── TEXTO EXTRAÍDO ──

É, pois, de concluir que a livrança não padece de nulidade por dela constar como data de emissão uma data posterior à da declaração de insolvência da subscritora, dado não estar em causa que a mesma foi assinada antes dessa declaração.

III -
As questões de saber se a livrança foi ou não preenchida em conformidade com o pacto de preenchimento ou se o Exequente ao preenchê-la nos termos em que o fez está a agir em abuso de direito são distintas da arguida nulidade.

Importa, antes do mais, decidir a questão suscitada pelo Apelante de saber se há factos controvertidos com interesse para a excepção do preenchimento abusivo ou do abuso do direito por parte do Exequente.

Seguindo a posição maioritária da jurisprudência, entendemos que o avalista da livrança que tenha subscrito também o pacto de preenchimento está nas relações imediatas com o portador, desde que aquela não tenha sido transmitida a terceiro.
Assim, desde que estejam no domínio dessa relação imediata, ou seja avalista – portador, subscritores do título, é consentido ao avalista discutir a validade do pacto de preenchimento.

───

### EXERCÍCIOS
1. Reproduza sem alterações o trecho do texto sobre a livrança que vai de "Importa, antes do" a "transmitida a terceiro.".
2. Prossiga, por favor, com o texto sobre a livrança a partir do ponto em que ele termina.
Estes dados vêm de uma fonte diferente da do texto.

── DADOS FORNECIDOS ──

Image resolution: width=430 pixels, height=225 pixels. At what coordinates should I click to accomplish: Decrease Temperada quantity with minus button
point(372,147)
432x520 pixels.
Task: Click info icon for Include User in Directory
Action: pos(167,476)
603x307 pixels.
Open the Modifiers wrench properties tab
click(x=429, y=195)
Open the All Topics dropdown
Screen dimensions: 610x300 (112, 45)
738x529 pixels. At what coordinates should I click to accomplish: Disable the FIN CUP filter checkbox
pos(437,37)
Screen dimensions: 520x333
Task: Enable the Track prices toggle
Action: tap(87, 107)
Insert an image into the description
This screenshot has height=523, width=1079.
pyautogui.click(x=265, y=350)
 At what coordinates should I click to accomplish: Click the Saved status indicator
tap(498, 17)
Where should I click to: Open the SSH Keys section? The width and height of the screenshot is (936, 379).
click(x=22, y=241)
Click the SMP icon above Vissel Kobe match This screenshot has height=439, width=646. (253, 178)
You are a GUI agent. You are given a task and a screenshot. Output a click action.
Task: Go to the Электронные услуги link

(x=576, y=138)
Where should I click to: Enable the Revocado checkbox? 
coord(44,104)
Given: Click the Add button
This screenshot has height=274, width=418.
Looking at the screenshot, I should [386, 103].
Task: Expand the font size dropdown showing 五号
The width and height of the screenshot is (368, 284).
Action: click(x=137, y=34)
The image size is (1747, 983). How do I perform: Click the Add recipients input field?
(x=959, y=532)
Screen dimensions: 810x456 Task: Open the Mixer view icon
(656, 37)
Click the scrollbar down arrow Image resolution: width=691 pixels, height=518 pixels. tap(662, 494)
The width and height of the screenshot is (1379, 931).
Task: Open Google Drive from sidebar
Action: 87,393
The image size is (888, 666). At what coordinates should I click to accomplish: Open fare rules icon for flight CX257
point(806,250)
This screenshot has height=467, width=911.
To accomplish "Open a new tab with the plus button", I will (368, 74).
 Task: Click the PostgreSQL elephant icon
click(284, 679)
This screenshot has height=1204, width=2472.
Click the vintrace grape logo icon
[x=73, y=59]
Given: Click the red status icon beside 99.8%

───

### LISTA DE RESPOSTAS
1.
Importa, antes do mais, decidir a questão suscitada pelo Apelante de saber se há factos controvertidos com interesse para a excepção do preenchimento abusivo ou do abuso do direito por parte do Exequente.

Seguindo a posição maioritária da jurisprudência, entendemos que o avalista da livrança que tenha subscrito também o pacto de preenchimento está nas relações imediatas com o portador, desde que aquela não tenha sido transmitida a terceiro.

2.
Neste sentido, por exemplo, o acórdão do STJ proferido no processo n.º 08B3905 de 23-04-2009, onde se escreve: “cabe lembrar que, como este Supremo Tribunal tem admitido, sendo a execução instaurada pelo beneficiário da livrança (que lhe foi entregue em branco) e tendo o avalista intervindo na celebração do pacto de preenchimento (o que permite situá-lo ainda no domínio das relações imediatas), tal como o subscritor, é-lhe possível opor ao beneficiário a excepção material de preenchimento abusivo do título (assim, por exemplo, os acórdãos de 19 de Junho de 2007, 4 de Março de 2008, 17 de Abril de 2008, de 9 de Setembro de 2008, procs. nºs 07A1811, 00A727, 07A4251, 08A1999, disponíveis em www.dgsi.pte ainda acórdão do STJ proferido em 13.04.2011, no processo n.º 2093/04.2TBSTB-A L1.S1, onde se escreve: “Tendo o avalista intervindo no pacto de preenchimento pode ele opor ao portador as excepções que competiam ao avalizado se o título cambiário estiver no domínio das relações imediatas – cfr. Acórdão deste Supremo Tribunal de Justiça, de 14.12.2006, in www.dgsi.pt.” e ainda o. Ac. desta Relação, de 16.11.2000, CJ, tomo V, pág. 191.
Assim, tendo o Apelante/avalista subscrito o pacto de preenchimento pode arguir o incumprimento desse acordo por parte do Banco.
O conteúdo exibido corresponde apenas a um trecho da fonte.